[Recorded data]
>>

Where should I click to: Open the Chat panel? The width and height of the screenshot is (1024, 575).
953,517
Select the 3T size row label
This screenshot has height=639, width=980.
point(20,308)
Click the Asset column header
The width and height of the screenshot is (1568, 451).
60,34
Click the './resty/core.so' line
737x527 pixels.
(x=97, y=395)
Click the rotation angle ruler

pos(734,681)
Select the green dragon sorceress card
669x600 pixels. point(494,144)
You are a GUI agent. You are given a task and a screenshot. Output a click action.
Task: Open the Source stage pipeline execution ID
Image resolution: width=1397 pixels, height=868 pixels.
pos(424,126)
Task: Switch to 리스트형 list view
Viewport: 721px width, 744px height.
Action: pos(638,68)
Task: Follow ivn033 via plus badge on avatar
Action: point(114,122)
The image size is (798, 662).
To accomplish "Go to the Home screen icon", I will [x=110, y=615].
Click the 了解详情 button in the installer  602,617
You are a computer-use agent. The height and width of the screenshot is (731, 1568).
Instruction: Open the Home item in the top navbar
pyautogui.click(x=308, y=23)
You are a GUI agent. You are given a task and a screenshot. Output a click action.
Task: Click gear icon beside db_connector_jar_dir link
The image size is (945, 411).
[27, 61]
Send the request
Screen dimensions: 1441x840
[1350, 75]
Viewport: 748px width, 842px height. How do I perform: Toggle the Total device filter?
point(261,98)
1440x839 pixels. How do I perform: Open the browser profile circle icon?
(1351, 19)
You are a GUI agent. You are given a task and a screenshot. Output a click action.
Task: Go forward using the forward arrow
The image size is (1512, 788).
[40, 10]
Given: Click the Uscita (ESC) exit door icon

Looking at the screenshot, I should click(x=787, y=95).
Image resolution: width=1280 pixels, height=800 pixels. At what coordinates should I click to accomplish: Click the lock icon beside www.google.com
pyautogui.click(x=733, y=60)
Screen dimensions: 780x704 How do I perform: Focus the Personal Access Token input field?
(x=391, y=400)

<<

EXERCISE OBJECTIVE
Transcribe the lines of the records verbatim, starting at the line containing "Screen dimensions: 780x704" and ending with the last line of the records.

RESPONSE TO THIS TASK
Screen dimensions: 780x704 How do I perform: Focus the Personal Access Token input field?
(x=391, y=400)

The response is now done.